Levantei com firmeza, peguei minha bolsa e saí bufando de ódio. Passei pela secretária e dei as ordens para a viagem:

— Sabrina, organize minha viagem de amanhã. O hotel deve ser cinco estrelas, e a ajuda de custo será cobrada da diretoria, já que estou fazendo o trabalho deles. Estou indo me arrumar, não volto mais hoje. E não me liguem, não vou atender.

Sabrina não decepcionou. Reservou um ótimo hotel no Rio de Janeiro, muito bem localizado, com uma vista deslumbrante do mar. A reunião seria com um cliente insatisfeito devido a problemas na execução de um projeto de implementação. Minha missão: ajustar o projeto, convencê-los a permanecer conosco e, ainda, negociar a extensão do cronograma.

Era uma tarefa complicada, mas não impossível. Eu sabia que a solução exigiria toda a minha habilidade e determinação.

***

Alejandro González

Eu sempre vou ao Rio de Janeiro a trabalho, na verdade viajo muito, e tenho negócios em boa parte do mundo, mas ultimamente estou investindo muito no Brasil. Quero muito ampliar e estruturar meus negócios, trazer definitivamente o Miguel para trabalhar comigo e ficar mais no Brasil. 

Sempre foi um grande sonho para mim, voltarmos a trabalhar juntos e colocar nossos planos da juventude em prática.

Sinto muita falta de família, de estar junto com ele.

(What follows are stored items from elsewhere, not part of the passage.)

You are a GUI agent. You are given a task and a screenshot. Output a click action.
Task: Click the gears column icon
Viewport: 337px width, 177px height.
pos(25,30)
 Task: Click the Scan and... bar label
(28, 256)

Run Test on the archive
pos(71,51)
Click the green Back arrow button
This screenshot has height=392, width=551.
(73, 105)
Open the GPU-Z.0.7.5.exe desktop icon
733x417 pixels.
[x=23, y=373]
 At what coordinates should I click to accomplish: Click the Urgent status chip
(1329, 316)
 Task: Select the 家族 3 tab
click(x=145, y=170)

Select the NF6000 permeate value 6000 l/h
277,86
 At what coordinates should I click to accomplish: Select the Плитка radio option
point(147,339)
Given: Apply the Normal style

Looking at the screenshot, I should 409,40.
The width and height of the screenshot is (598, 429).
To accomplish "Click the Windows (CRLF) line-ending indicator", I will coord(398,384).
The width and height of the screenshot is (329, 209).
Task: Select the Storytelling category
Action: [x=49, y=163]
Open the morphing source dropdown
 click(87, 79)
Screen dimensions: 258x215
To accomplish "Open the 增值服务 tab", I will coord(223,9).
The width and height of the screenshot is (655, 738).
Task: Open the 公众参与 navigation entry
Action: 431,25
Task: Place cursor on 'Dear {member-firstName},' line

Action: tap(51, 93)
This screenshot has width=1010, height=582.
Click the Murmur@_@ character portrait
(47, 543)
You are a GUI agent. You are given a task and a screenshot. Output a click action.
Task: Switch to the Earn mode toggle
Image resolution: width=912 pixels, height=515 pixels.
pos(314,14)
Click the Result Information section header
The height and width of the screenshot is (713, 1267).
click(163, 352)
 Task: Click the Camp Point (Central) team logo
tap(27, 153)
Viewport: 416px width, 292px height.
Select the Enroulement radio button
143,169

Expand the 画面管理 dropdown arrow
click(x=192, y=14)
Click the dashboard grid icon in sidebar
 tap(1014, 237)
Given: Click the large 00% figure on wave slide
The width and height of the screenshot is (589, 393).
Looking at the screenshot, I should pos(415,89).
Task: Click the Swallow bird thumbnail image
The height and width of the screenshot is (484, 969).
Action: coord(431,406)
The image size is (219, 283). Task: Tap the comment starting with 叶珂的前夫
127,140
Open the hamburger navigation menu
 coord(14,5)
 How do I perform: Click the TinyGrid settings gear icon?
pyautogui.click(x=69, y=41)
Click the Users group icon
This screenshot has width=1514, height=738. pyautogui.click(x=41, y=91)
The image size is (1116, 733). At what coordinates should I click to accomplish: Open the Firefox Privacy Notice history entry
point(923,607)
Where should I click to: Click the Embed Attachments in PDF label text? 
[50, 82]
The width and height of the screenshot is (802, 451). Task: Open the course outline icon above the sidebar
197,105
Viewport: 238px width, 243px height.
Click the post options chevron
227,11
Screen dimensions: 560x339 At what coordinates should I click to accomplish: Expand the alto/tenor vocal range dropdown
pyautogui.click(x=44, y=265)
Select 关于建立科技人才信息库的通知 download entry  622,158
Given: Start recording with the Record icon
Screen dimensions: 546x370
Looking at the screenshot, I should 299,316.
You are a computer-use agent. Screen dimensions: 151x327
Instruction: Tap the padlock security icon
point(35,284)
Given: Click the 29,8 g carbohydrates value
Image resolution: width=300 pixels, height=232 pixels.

Miguel é o irmão que conheci na vida e quero que ele tenha a oportunidade de ter uma vida mais próspera e ser o profissional que ele tanto se preparou, mas ele é teimoso demais, quer ficar naquela cidade de interior, Campo Verde, que ele mora e que não tem futuro nenhum para  um profissional do nível dele.

Não consigo entender aquele cabeça dura, estudou tanto, teve quase as mesmas oportunidades que eu e insiste em viver num lugar limitado para ele. 

Eu até entendo que a família dele vem em primeiro lugar, mas poderia conciliar, abrir mão de uma vida de luxo, status profissional, para mim é muita renúncia.

***

No dia de viajar para o Rio de Janeiro, acordo cedo, verifico o email e fico aliviado quando vejo que minha secretária tomou todas as providências que solicitei, provavelmente será uma viagem rápida e não terei problema em fechar os contratos que tanto almejo.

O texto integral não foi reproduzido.